Reproduce the records from the line containing "Task: Click into the Name text field" through the end of the records, with "Collapse" changed to "Expand" and everything else kept as is. Leave the pictures out.
* BEGIN *
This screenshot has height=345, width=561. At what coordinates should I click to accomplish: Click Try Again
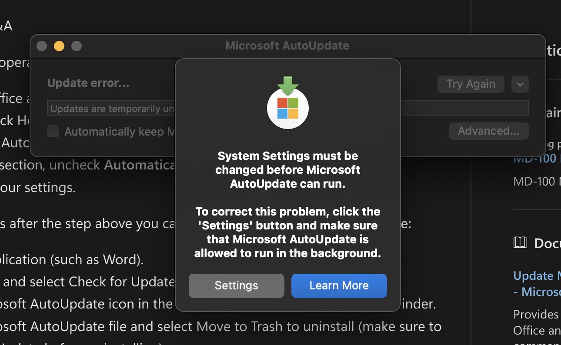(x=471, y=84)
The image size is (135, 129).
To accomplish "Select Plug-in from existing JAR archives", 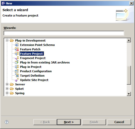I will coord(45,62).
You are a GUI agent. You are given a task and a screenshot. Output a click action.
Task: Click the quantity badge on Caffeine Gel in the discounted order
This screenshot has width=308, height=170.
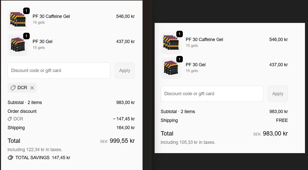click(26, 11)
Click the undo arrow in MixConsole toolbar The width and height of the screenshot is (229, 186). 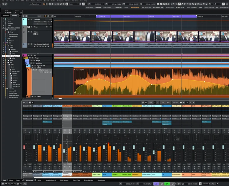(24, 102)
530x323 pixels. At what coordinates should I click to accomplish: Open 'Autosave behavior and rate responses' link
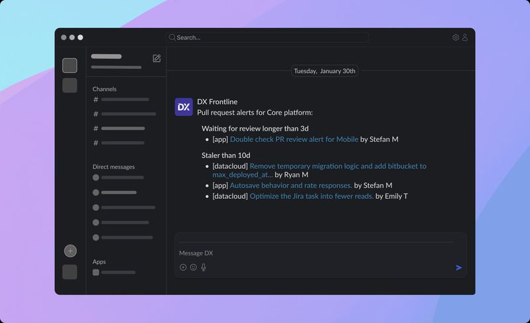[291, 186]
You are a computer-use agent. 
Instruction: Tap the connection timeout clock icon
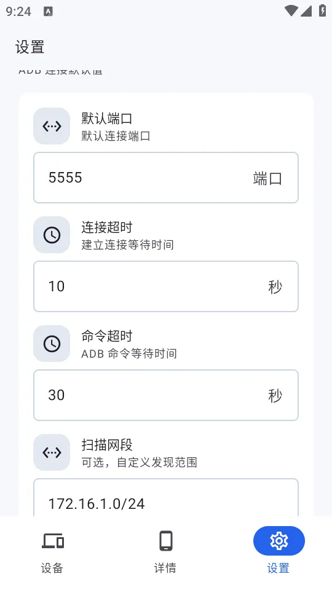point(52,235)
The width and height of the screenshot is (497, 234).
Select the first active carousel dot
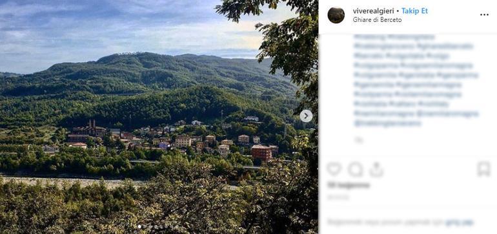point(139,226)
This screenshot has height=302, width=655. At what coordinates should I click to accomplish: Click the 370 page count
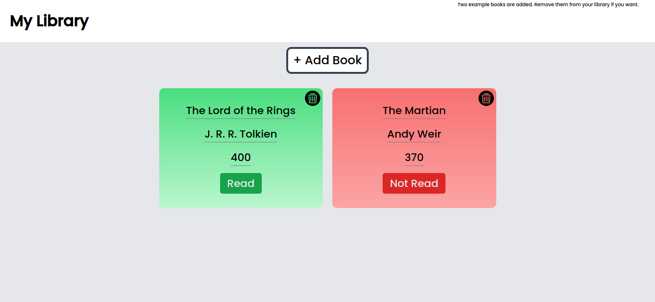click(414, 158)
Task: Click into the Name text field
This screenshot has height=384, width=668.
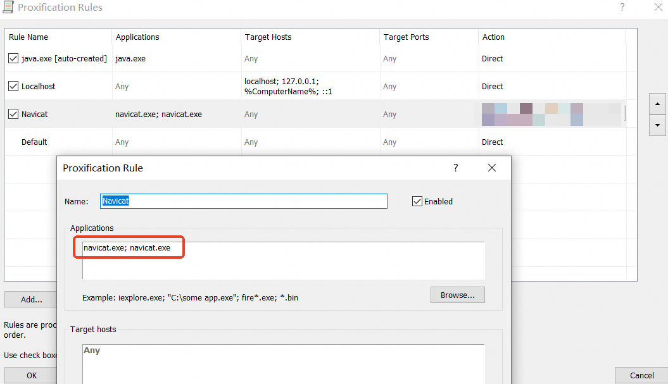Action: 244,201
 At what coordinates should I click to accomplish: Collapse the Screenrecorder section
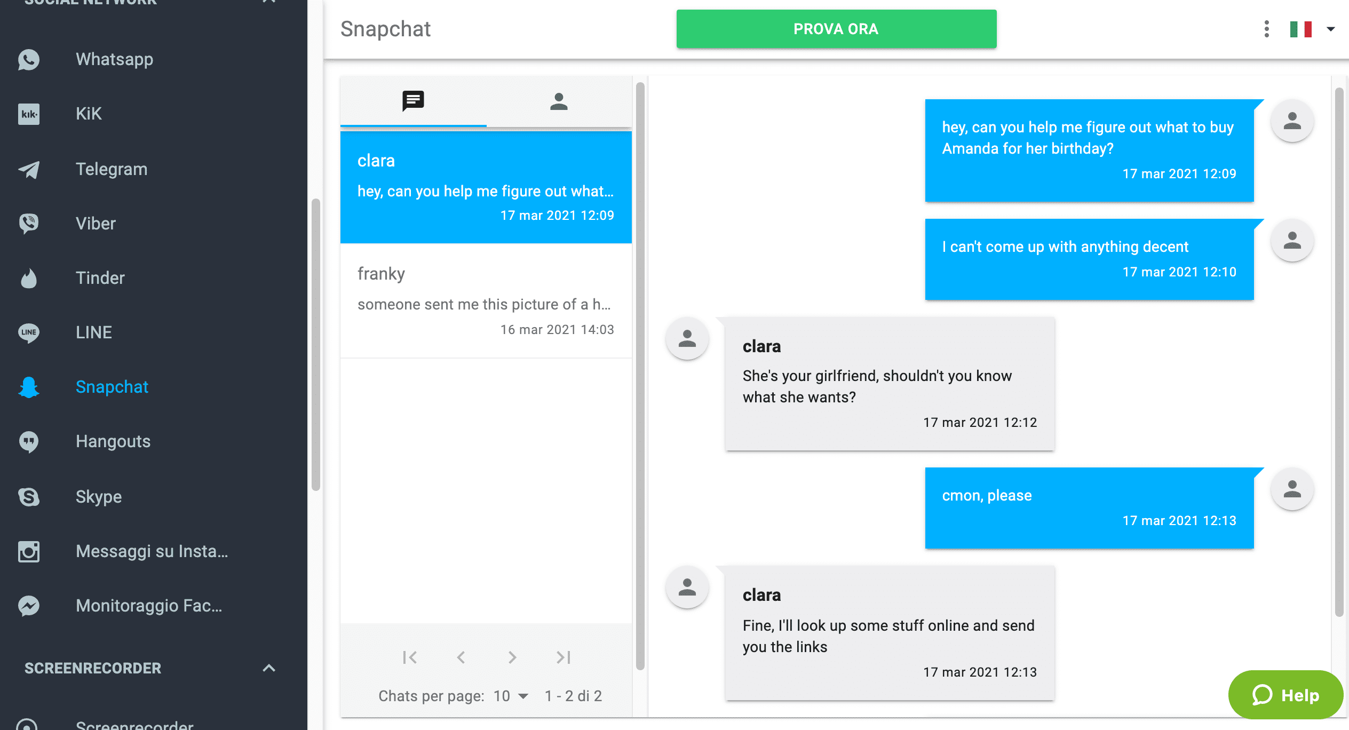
* END *
* _Solution to the problem_:
Task: Click into the Name text field
This screenshot has height=384, width=668.
Action: 244,201
 At what coordinates should I click to accomplish: Expand the Screenrecorder section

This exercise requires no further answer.